The Federal Government has linked the recent increase in the cost of petrol to the announcement of the development of a COVID-19 vaccine by Pfizer.
Minister of State for Petroleum Resources, Timipre Sylva, disclosed this while fielding questions from State House correspondents after his routine meeting with President Muhammadu Buhari on Monday.
He said the announcement impacted on the price of crude oil, noting that since government had decided to allow the petrol price to float, a rise in the crude oil price would naturally be reflected in the price of petrol.
“Now what happened recently was because of the announcement of a vaccine for COVID-19 by Pfizer. With that crude oil prices went up a little bit. If you have been following crude oil prices you would have seen that crude oil prices went up a little bit as a result of this announcement,” Sylva said.
He further stated that: “If the price of crude oil goes up then it means the price of the feedstock has gone higher, it will also affect the price of the refined product and that is why you see that product prices are usually not static, it depends on the price of crude oil, which goes up and down.

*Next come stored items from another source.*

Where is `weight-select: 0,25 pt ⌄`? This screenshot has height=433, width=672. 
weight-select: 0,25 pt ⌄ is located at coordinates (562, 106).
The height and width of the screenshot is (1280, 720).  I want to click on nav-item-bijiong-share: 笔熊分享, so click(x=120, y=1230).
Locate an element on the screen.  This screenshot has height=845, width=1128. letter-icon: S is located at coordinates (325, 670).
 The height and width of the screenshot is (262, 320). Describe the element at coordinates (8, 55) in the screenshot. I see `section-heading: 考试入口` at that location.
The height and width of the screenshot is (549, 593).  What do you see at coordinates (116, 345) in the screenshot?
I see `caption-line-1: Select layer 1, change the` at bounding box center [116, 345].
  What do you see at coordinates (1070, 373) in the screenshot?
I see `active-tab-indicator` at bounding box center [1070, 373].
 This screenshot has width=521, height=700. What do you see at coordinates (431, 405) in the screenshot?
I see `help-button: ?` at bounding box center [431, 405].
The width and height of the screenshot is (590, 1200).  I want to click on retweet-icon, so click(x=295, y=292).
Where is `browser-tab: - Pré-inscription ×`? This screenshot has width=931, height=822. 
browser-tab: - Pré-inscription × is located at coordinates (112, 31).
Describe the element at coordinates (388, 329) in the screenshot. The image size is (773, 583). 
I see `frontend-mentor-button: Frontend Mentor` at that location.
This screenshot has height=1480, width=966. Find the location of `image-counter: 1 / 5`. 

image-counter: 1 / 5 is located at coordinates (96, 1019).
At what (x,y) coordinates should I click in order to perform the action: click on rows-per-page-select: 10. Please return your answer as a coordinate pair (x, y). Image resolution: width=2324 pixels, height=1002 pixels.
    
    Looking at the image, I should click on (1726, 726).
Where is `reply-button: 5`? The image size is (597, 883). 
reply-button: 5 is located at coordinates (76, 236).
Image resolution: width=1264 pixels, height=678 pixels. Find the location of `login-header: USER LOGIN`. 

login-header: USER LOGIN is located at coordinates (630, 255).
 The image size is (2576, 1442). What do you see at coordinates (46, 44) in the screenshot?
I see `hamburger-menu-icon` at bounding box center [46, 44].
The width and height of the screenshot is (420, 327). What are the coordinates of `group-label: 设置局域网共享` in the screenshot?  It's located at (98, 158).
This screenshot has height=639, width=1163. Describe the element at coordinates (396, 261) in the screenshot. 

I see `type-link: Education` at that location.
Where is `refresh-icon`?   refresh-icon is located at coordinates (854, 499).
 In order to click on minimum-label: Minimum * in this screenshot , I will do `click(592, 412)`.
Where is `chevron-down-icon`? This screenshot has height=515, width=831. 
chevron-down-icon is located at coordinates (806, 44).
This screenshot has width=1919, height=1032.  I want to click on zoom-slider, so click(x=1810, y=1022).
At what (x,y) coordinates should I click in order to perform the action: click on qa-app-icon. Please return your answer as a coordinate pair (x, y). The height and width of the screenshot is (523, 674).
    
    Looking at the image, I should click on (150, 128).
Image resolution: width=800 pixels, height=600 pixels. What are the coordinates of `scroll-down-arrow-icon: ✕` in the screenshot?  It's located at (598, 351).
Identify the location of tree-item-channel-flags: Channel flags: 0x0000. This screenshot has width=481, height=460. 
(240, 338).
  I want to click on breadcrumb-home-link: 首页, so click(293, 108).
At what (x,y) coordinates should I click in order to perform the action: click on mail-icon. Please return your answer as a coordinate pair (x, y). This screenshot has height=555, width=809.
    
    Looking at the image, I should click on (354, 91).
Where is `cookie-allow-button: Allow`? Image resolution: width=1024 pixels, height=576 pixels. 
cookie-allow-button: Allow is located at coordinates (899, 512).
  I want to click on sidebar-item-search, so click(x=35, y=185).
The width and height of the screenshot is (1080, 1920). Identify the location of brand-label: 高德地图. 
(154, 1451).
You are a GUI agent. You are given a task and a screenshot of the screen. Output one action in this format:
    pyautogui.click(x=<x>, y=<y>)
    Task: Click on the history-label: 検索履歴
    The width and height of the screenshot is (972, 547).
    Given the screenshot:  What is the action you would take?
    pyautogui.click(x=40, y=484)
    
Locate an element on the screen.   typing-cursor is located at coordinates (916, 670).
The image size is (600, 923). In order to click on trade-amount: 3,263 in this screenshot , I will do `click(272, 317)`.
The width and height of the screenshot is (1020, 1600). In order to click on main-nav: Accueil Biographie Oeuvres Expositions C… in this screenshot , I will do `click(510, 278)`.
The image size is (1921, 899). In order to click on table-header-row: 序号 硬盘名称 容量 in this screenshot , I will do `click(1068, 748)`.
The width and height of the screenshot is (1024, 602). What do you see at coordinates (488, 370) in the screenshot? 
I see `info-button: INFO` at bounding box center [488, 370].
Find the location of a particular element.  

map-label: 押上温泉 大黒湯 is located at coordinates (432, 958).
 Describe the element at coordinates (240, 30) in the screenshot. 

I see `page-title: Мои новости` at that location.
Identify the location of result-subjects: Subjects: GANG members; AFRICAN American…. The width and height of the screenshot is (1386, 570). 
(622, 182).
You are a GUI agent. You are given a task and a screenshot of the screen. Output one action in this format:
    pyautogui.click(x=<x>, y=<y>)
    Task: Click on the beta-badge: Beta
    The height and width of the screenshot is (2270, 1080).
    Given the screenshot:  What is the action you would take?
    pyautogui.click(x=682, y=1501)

That is why we say deregulate, so that as the price goes up or down, you will begin to go up and down as well at the pump.
“Before now we fixed it, which was not optimal for us as a country. So, we said our earnings are not fixed because they are dependent on crude oil price. If we fix it at this end, then it becomes unsustainable at some point. So, let us keep it floating so that if crude oil prices go up, you’ll see a reflection of that and if crude oil prices go lower, you’ll see a reflection of that at the pump.”
Sylva, however, assured Nigerians that would get used to the deregulation of the pump price of petrol just as they had become in the case of kerosene and diesel. He said diesel and kerosene were even more important to the ordinary citizens than petrol, which he said was mostly used by the elite. The minister reiterated that Nigeria was no longer in the position to subsidise the cost of petrol, in view of falling crude oil production and lack of optimal sale.
“Let us first agree that these are not the best of times, not only for Nigeria but for the global community. What we have said over and over again as a government is that government is no longer in the business of fixing pump price, that is the meaning of deregulation and stepping back on subsidy.
“Yes, we are very aware that this will result to some increase but why do we have to do this, because it is clearly impossible for government to continue to subsidise. The money is not there now.
“Just take the example of our production levels; our crude oil production level was over two million barrels a day, today to comply with OPEC cut and quota, we have reduced production to 1.4 million barrels. “Having reduced production to 1.4 million barrels, crude oil is also not selling at an optimal rate. Where do you get the money to continue to subsidise?
“Our FIRS collection has also reduced because less oil is being produced, there is less activity in the oil industry which is driving the economy,” he said. While regretting the harsh effects of the increase in the pump price of petrol, he expressed confidence that things will be better in future.